══ Materials provided ══

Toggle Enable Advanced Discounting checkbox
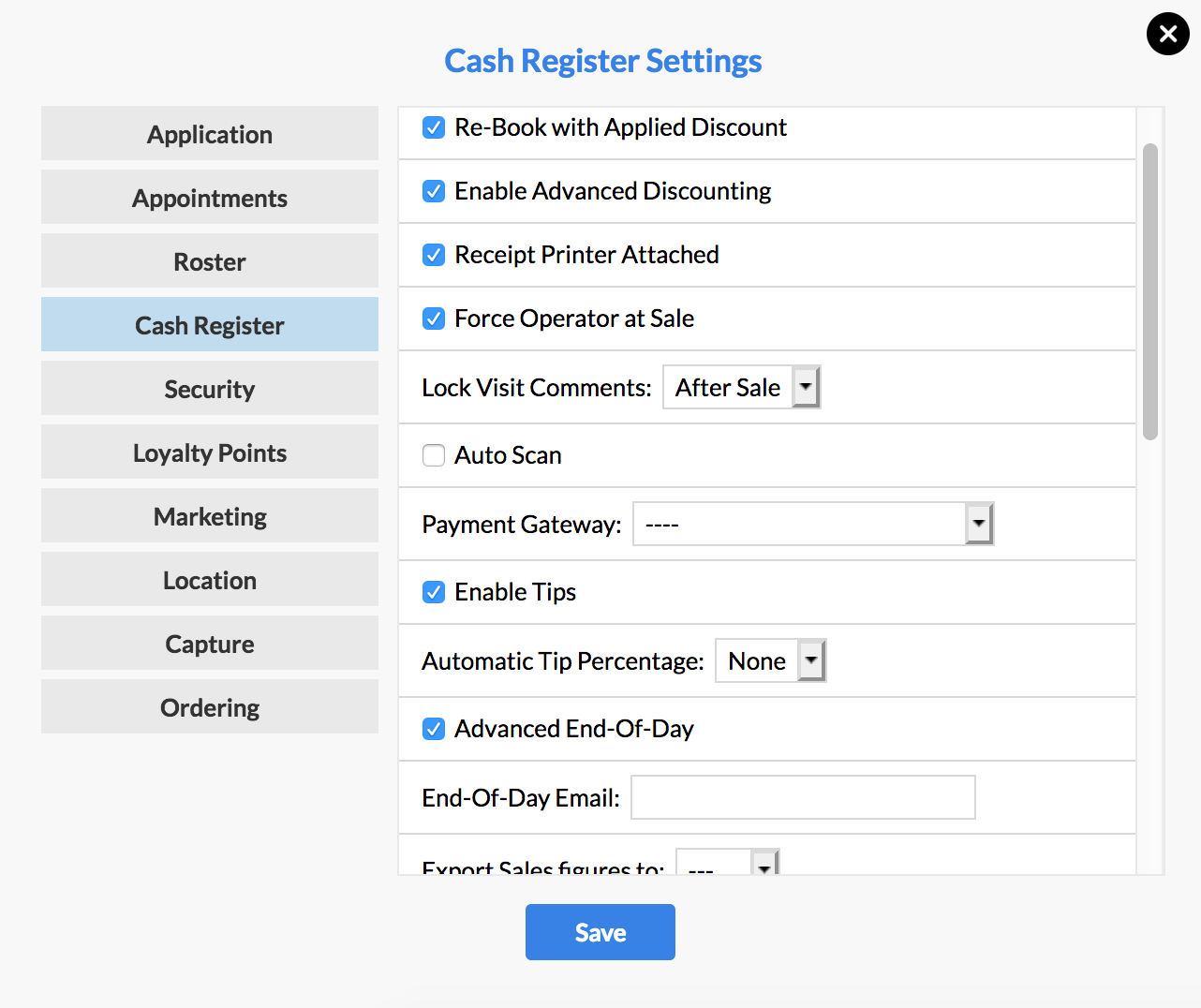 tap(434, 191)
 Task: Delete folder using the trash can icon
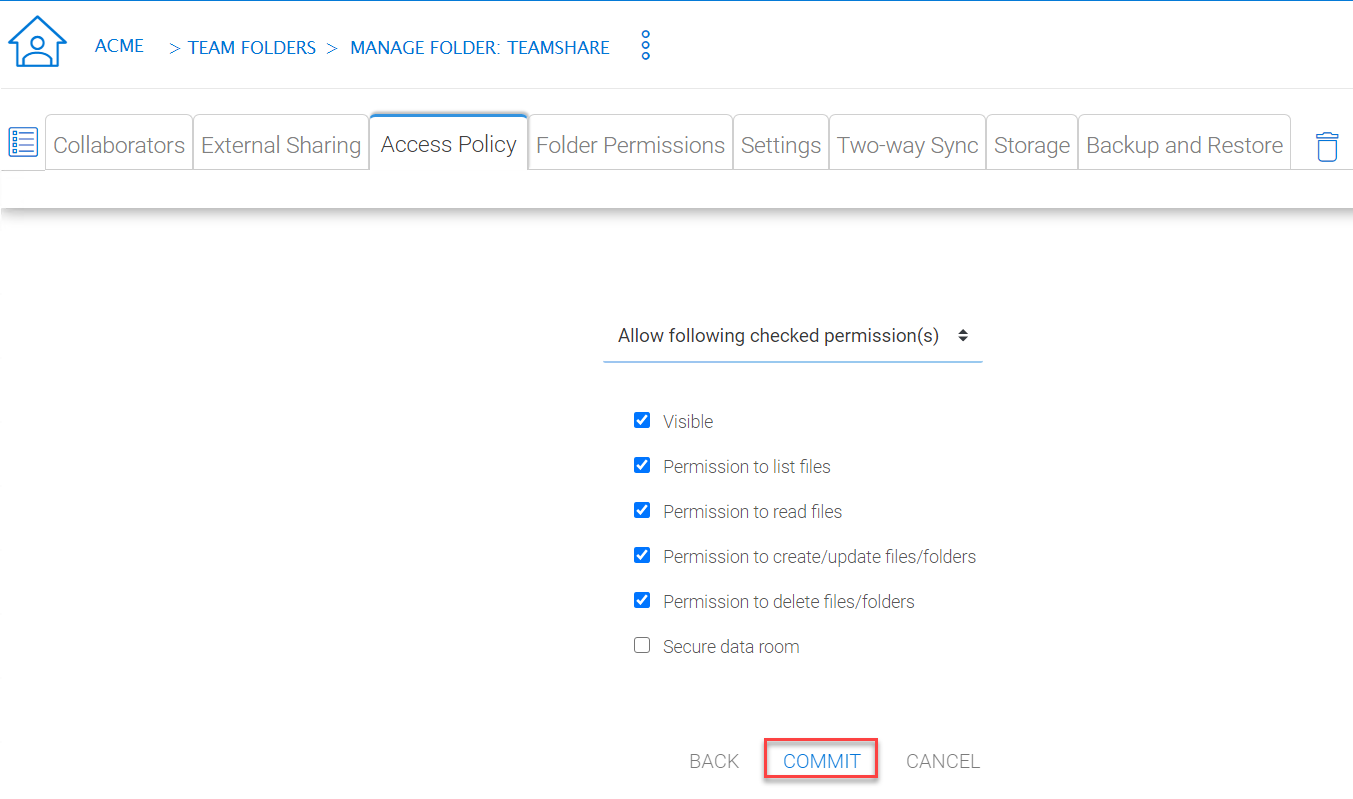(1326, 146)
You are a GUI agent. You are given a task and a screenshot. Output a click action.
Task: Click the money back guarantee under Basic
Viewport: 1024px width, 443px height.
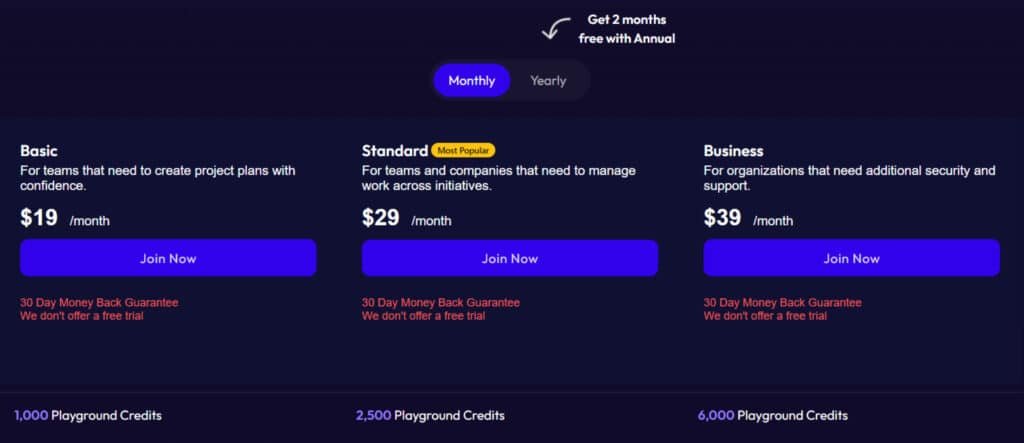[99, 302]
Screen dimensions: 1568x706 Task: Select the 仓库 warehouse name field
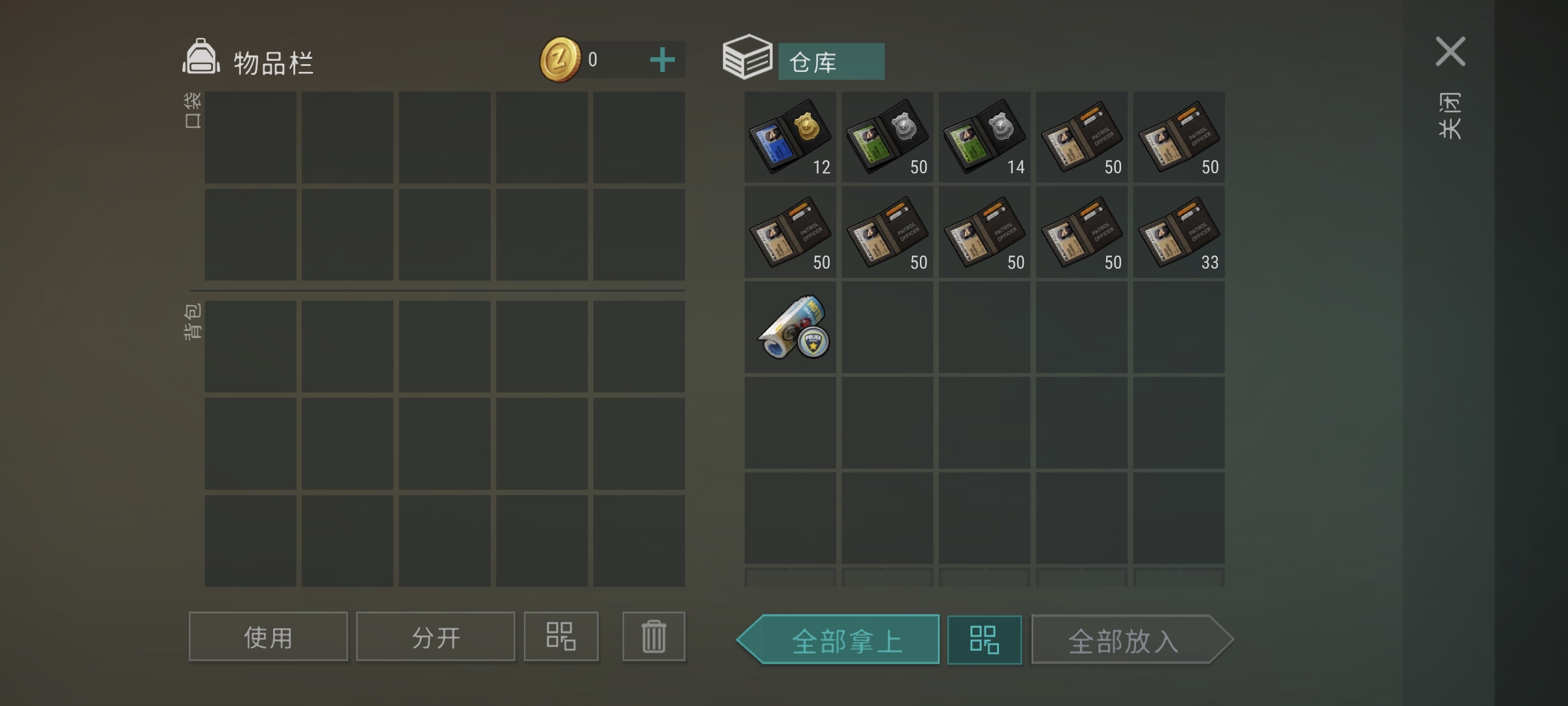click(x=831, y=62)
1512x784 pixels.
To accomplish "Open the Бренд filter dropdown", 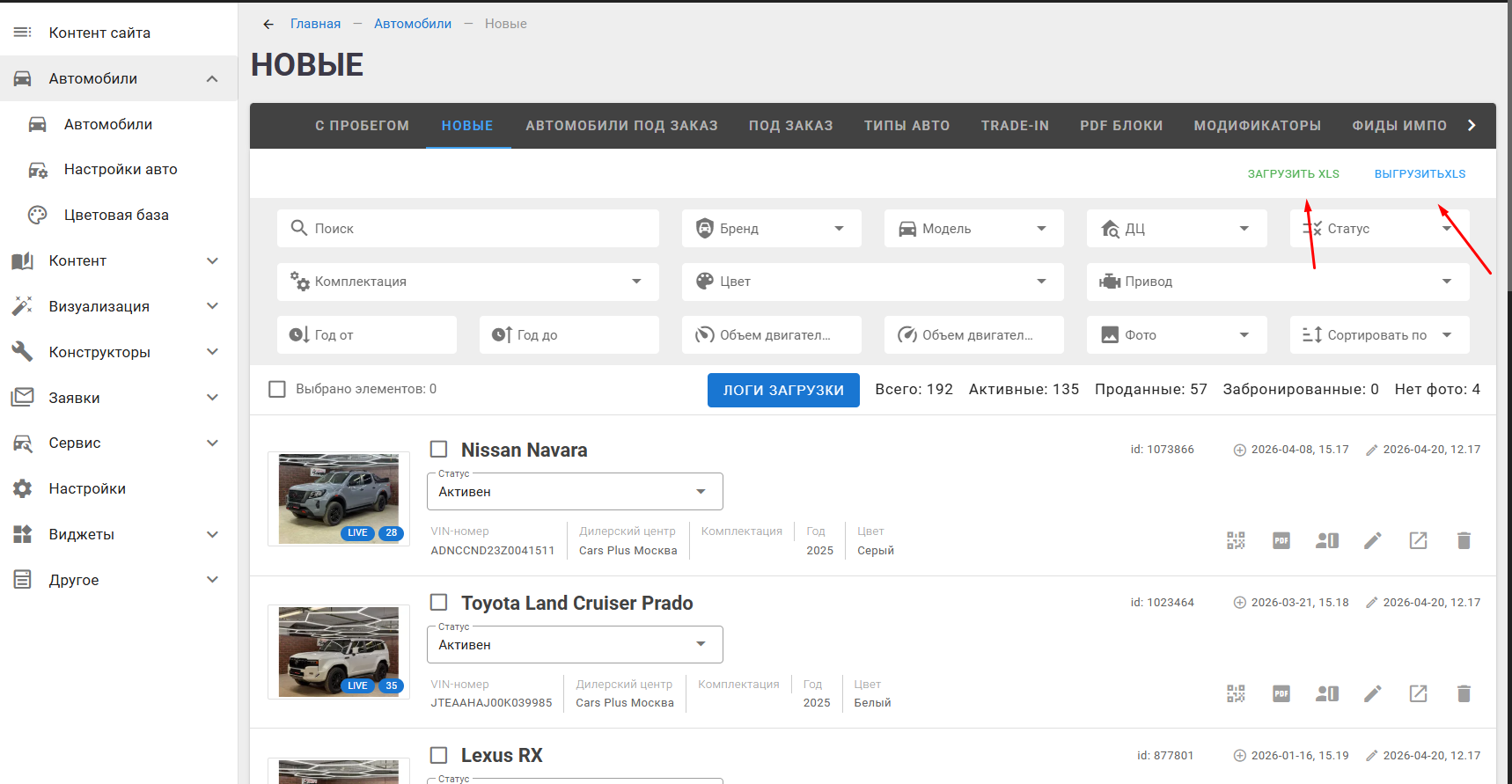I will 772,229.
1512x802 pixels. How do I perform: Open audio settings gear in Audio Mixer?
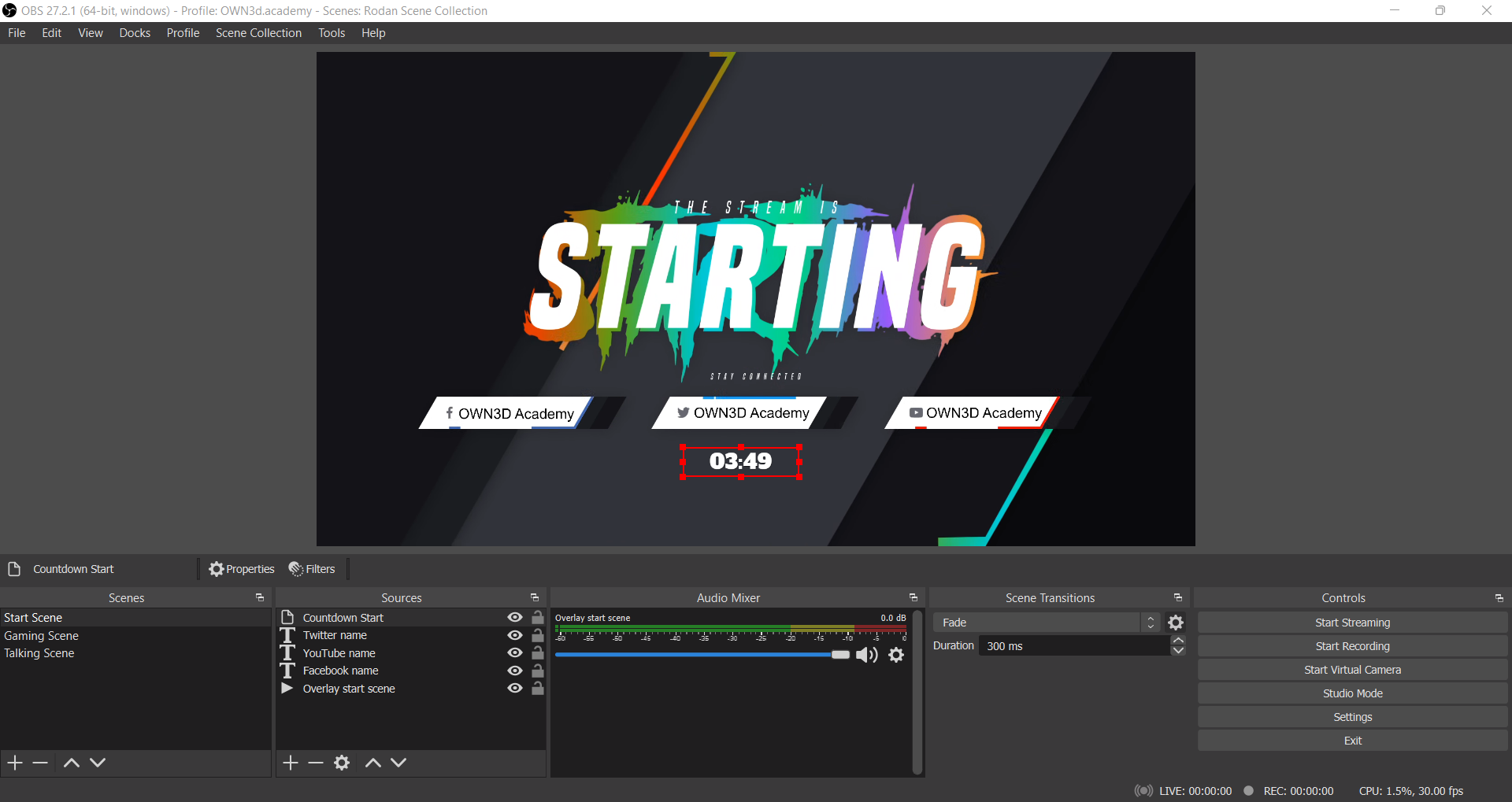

═══

* [Given problem]
Collect and copy every line of the listing above that contains the string "pixels", treating uppercase and lowercase as different.

* [Result of the exercise]
1512x784 pixels.
1512x802 pixels. How do I perform: Open audio settings gear in Audio Mixer?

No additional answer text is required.